Activity :: Every line from the one bearing "Task: Click the date 14 янв. 2023 г." through the last line of the entries should be printed exactly, with no other output.

(Dataset entries)
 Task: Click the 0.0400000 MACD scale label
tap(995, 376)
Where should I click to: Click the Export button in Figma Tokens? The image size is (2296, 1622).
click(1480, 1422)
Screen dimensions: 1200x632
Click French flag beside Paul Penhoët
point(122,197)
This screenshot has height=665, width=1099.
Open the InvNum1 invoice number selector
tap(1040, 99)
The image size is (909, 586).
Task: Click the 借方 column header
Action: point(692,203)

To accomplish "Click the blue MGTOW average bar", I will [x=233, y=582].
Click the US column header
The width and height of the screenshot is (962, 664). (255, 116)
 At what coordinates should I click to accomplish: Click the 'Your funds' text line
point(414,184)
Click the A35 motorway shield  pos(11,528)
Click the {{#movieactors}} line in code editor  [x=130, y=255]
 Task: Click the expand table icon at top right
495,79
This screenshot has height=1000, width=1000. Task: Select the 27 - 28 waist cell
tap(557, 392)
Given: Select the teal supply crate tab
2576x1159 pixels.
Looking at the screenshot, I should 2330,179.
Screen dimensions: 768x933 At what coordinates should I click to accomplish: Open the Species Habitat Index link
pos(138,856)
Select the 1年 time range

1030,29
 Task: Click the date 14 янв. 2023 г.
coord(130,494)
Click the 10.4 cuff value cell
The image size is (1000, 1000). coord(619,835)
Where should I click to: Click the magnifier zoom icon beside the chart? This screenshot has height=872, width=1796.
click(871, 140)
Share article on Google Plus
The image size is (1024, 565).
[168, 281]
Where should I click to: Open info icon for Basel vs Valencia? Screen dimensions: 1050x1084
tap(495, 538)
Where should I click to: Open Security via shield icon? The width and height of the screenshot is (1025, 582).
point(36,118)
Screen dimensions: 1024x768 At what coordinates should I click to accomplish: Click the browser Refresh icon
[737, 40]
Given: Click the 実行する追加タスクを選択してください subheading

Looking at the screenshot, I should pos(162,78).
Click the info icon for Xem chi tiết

Written reply ::
 Task: Click the date 14 янв. 2023 г.
coord(130,494)
Click the 10.4 cuff value cell
The image size is (1000, 1000). coord(619,835)
Where should I click to: Click the magnifier zoom icon beside the chart? This screenshot has height=872, width=1796.
click(871, 140)
Share article on Google Plus
The image size is (1024, 565).
[168, 281]
Where should I click to: Open info icon for Basel vs Valencia? Screen dimensions: 1050x1084
tap(495, 538)
Where should I click to: Open Security via shield icon? The width and height of the screenshot is (1025, 582).
point(36,118)
Screen dimensions: 1024x768 At what coordinates should I click to accomplish: Click the browser Refresh icon
[737, 40]
Given: Click the 実行する追加タスクを選択してください subheading

Looking at the screenshot, I should pos(162,78).
Click the info icon for Xem chi tiết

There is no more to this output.